BOX OFFICE REPORT
November 26-28, 2021
(estimates from BoxOfficeMojo.com)
TOP 5
Encanto | $27 million |
Ghostbusters: Afterlife | $24.5 million |
House of Gucci | $14.2 million |
Eternals | $7.9 million |
Resident Evil: Welcome to Raccoon City |
$5.2 million |
When even a well-reviewed animated movie can't dominate Thanksgiving weekend, you know the box office is in trouble. Disney's Encanto, which featured a South American setting and music by Lin-Manuel Miranda, earned just $27 million over three days, and just a hair over $40 million since opening Wednesday. To put that in perspective, it's worse than 2015's The Good Dinosaur, basically considered Pixar's only flop. The film will hit Disney+ on Christmas Day, which is yet another sign that animated flicks can't turn this around. Once dominant, 2021 has been dire for cartoons. Many former theatrical releases went straight-to-streaming (including The Mitchells vs. the Machines and Luca), and none have yet cracked $60 million total.
Ghostbusters: Afterlife held reasonably well in its second weekend. By next weekend, it will likely be the latest film to crack $100 million at the box office, and could surpass the 2016 reboot, which would be a complicated milestone. House of Gucci did a lot better than Ridley Scott's last film (The Last Duel), earning a solid $21.8 million since Wednesday. It's not the most incredible debut, but considering most movies that don't have superheroes and/or were sequels didn't do so well this year, that's something to be thankful for.
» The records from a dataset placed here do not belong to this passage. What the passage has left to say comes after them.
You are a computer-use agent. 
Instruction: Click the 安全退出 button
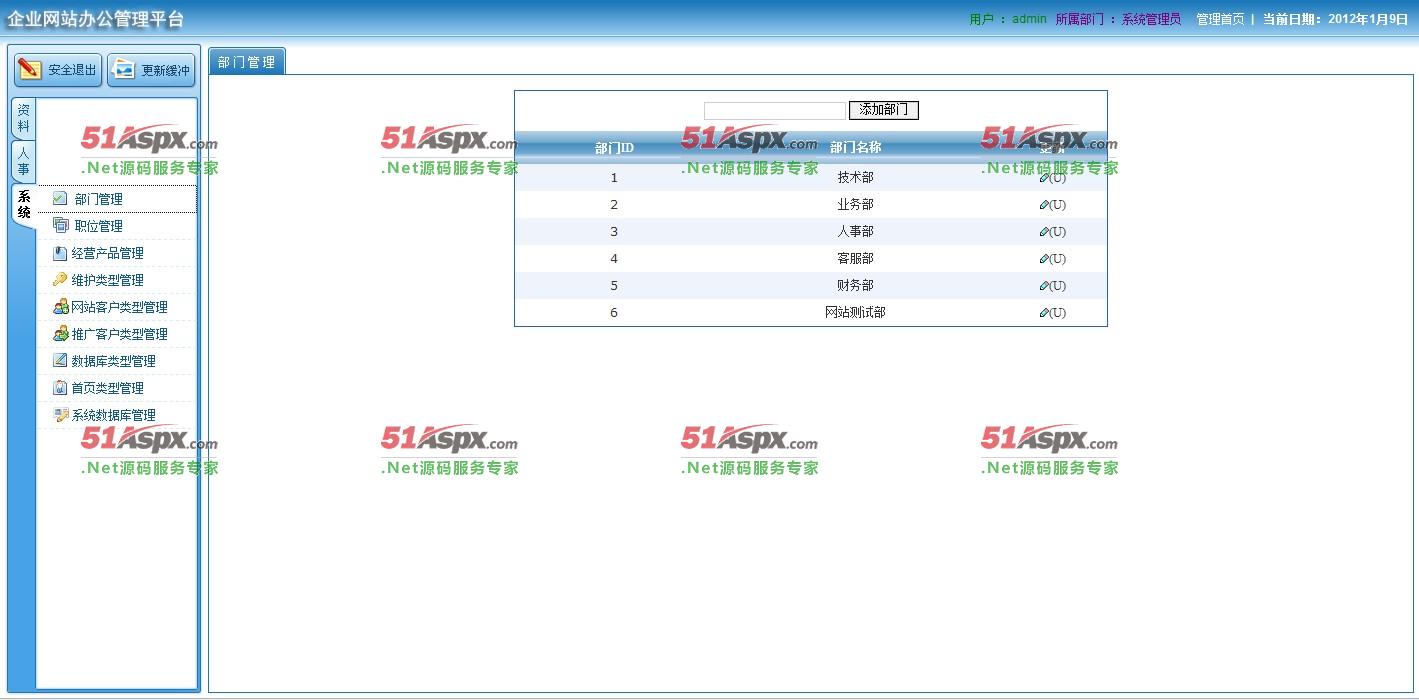pyautogui.click(x=58, y=70)
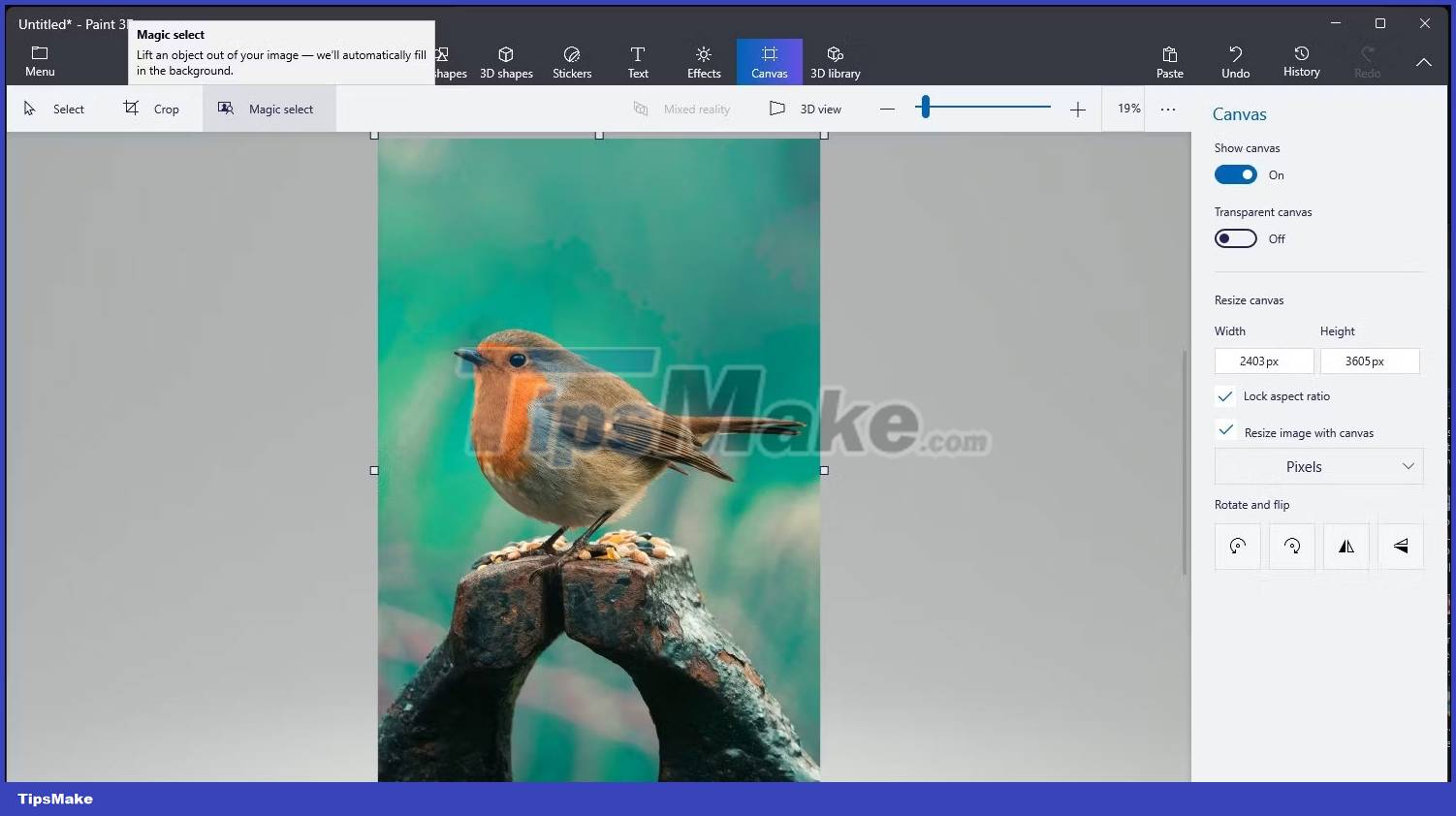
Task: Open the History panel
Action: (1302, 60)
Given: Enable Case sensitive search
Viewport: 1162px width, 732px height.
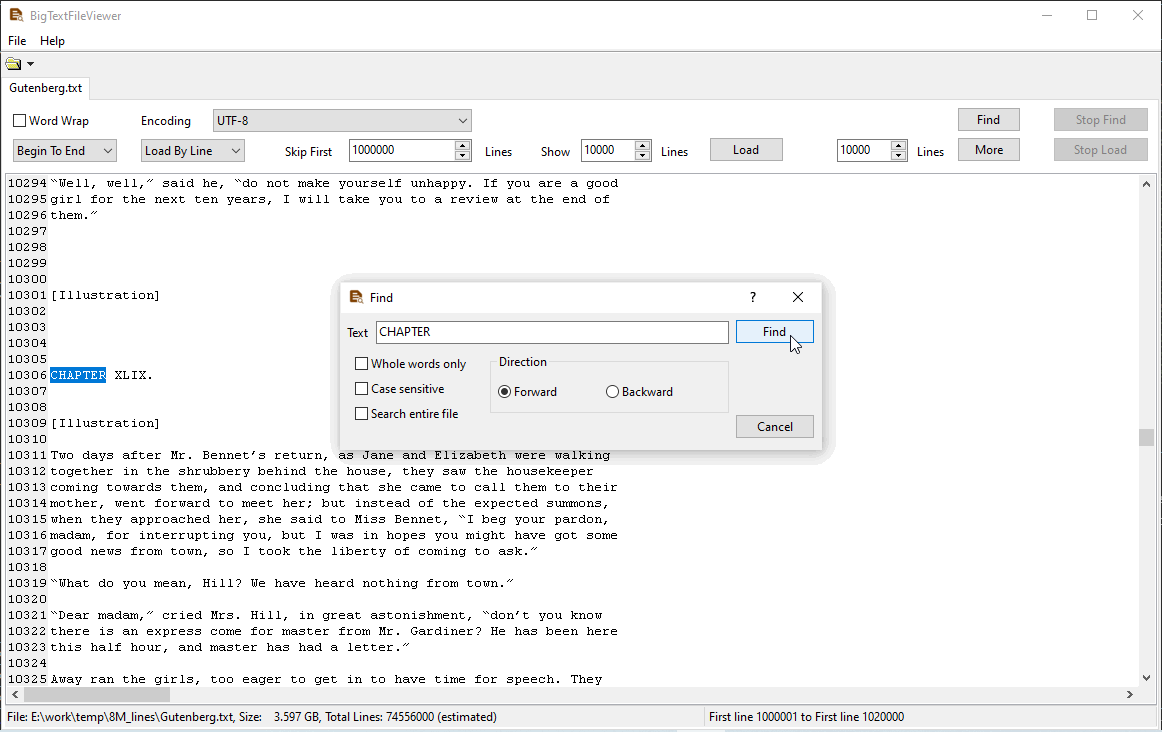Looking at the screenshot, I should tap(362, 389).
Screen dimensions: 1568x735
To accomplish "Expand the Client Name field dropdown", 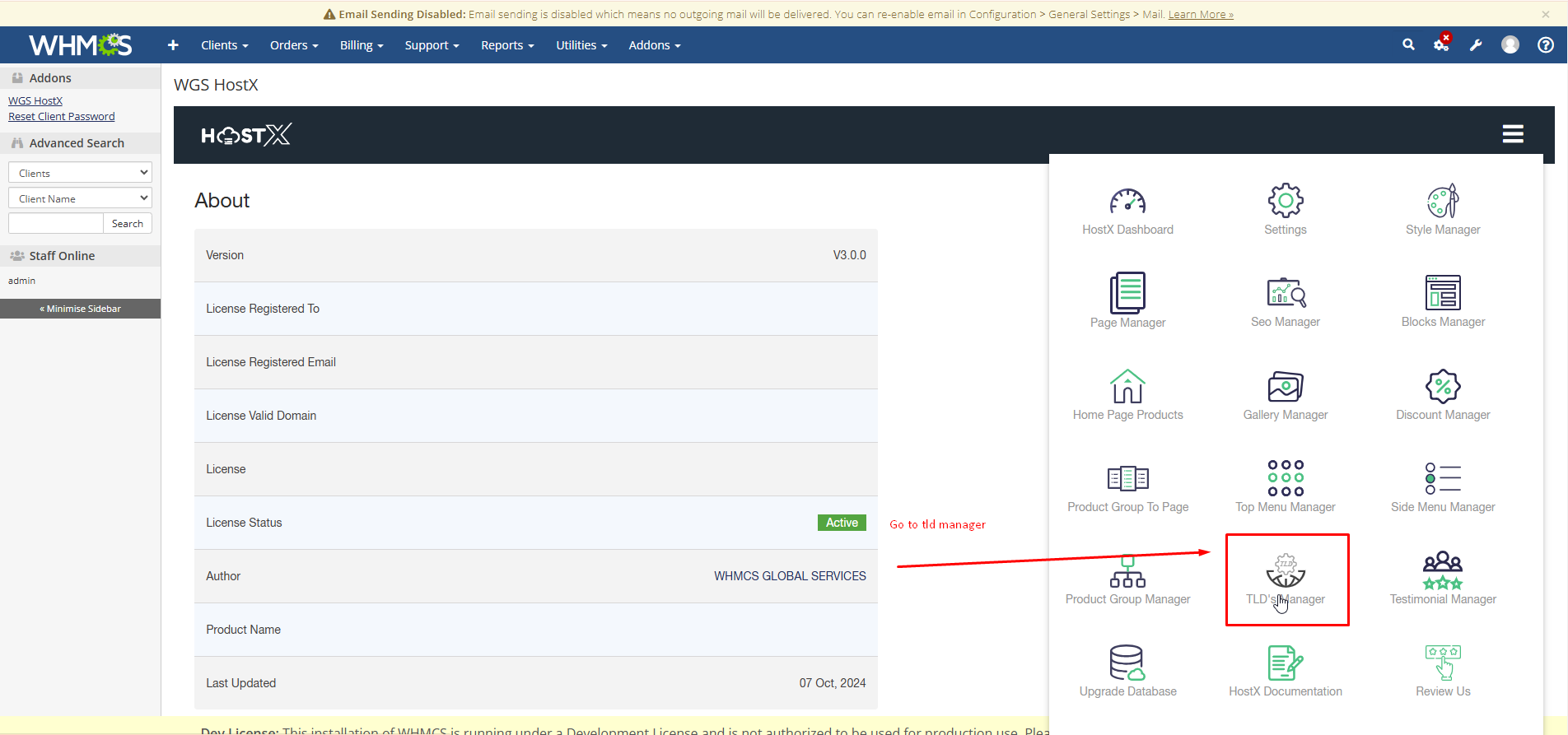I will [80, 198].
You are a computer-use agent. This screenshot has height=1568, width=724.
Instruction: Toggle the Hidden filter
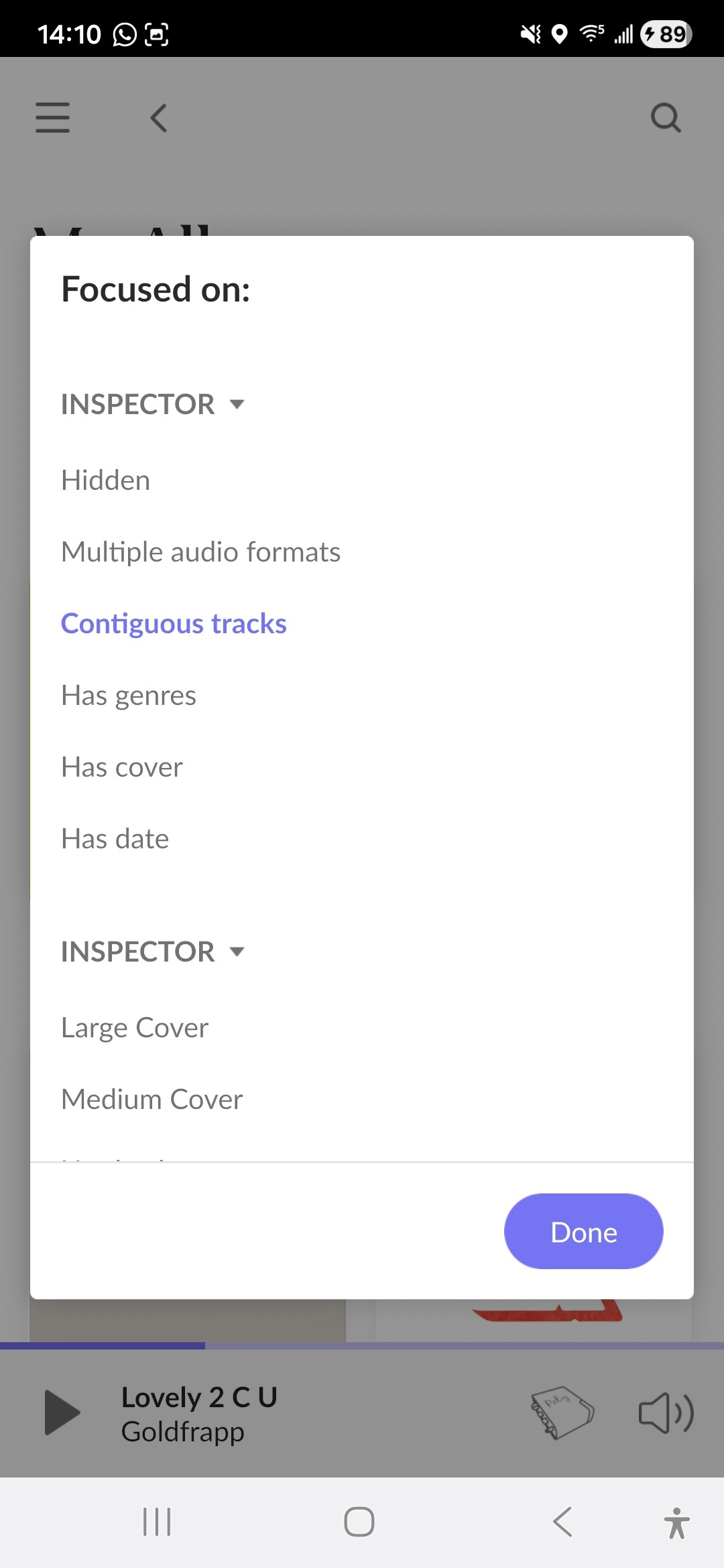pyautogui.click(x=106, y=480)
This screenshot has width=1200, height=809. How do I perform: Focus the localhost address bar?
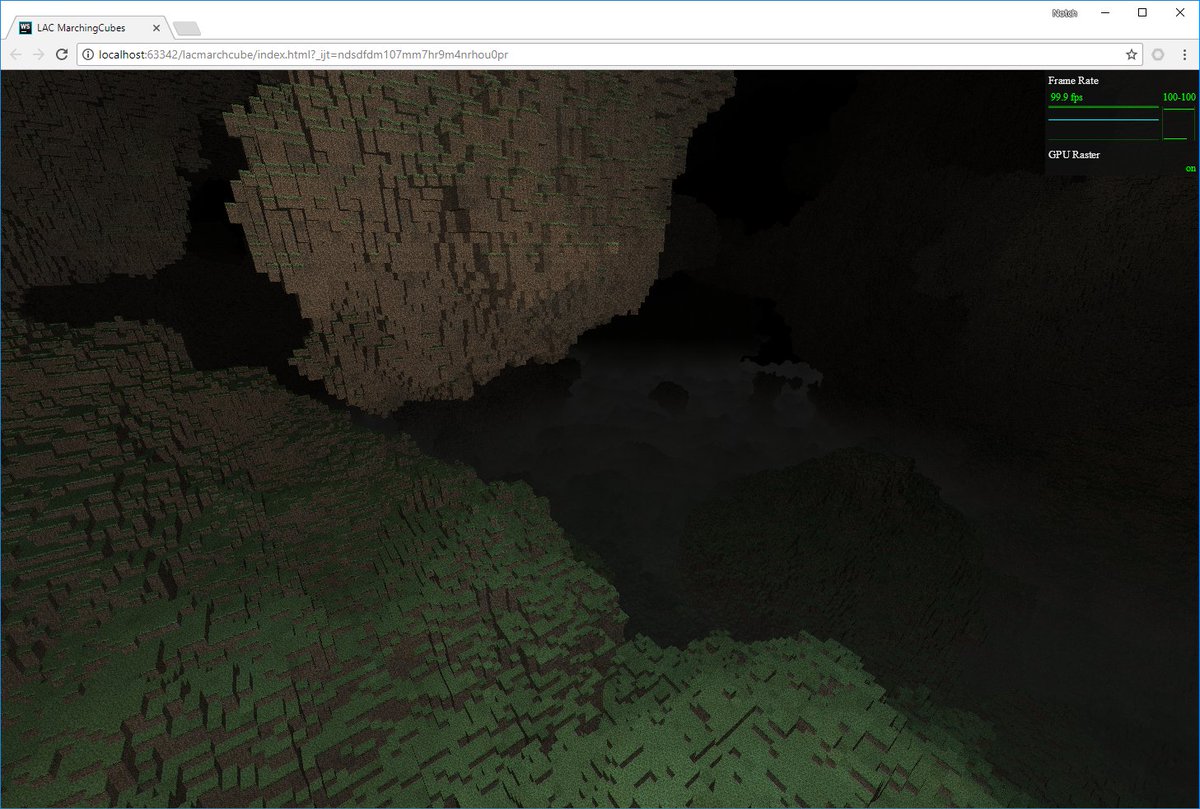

Eternals dropped to fourth place, taking its tally up to $150 million in the process. It still has a chance of eeking into the top 5, but it depends on how well it holds until Spider-Man: No Way Home opens next month. Welcome to Raccoon City, an attempt to reboot the Milla Jovovich-led Resident Evil series opened with a weak $5.2 million. That's well below what The Final Chapter debuted with in 2017.
Outside the top 5:
- This Weekend's Indie Champ: Licorice Pizza, the much-anticipated new film from Paul Thomas Anderson. It had the best per-screen average of any movie since before the pandemic, with a tremendous $83,000 on each of its four screens.
- King Richard's crowd-pleasing days never came to fruition. The sports biopic, starring Will Smith as Richard Williams, hasn't even crossed the $12 million mark in two weeks. While Smith may still be an Oscar front-runner, his chances are getting slimmer the longer the film languishes at the box office.
- Dune finally crossed $100 million domestically, making it Denis Villeneuve's highest-grossing film as a director.
Next weekend:
As usual, the first weekend of December is a quiet one. The only wide release is Wolf, which will likely debut with $2 million or less.